» To be done: Repeat the lines below word for word, leaving out the pictures.

╔══

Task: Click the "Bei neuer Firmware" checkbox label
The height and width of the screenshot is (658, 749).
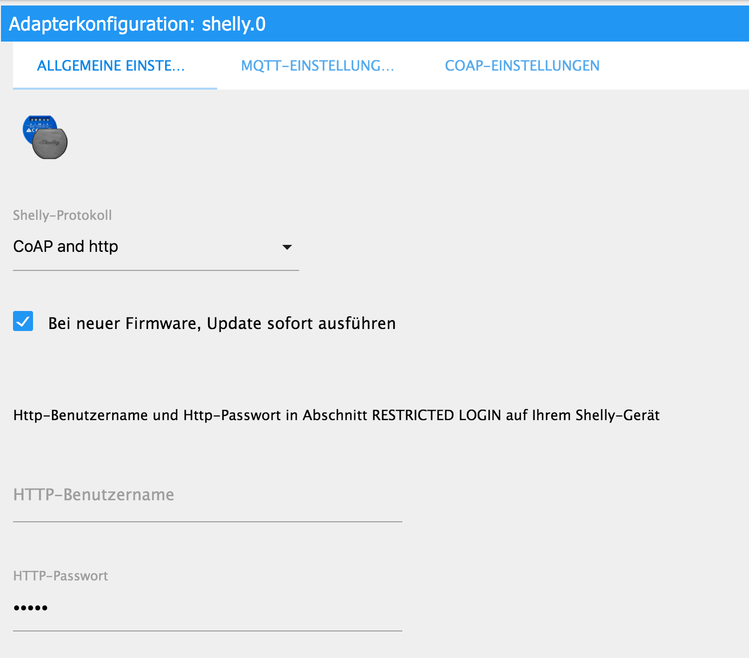Action: (222, 323)
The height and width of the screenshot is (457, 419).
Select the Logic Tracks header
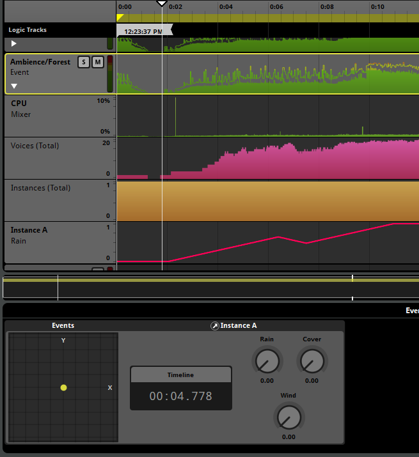point(28,30)
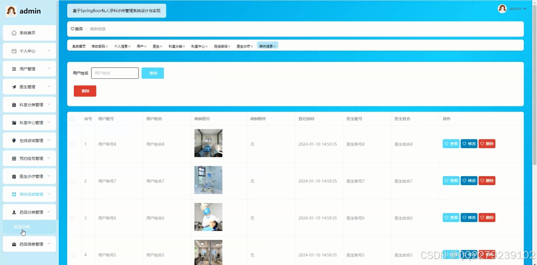Viewport: 537px width, 265px height.
Task: Click the 用户姓名 search input field
Action: (x=115, y=72)
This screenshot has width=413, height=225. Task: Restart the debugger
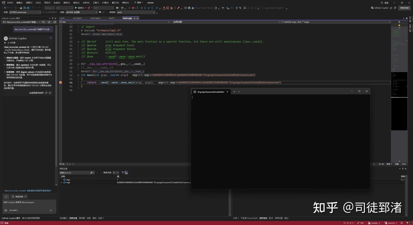pyautogui.click(x=137, y=8)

╚══

» Correct result:
Task: Click the "Bei neuer Firmware" checkbox label
The height and width of the screenshot is (658, 749).
Action: (222, 323)
The height and width of the screenshot is (457, 419).
Select the Logic Tracks header
point(28,30)
Viewport: 537px width, 265px height.
Task: Click the 用户姓名 search input field
Action: (x=115, y=72)
This screenshot has width=413, height=225. Task: Restart the debugger
pyautogui.click(x=137, y=8)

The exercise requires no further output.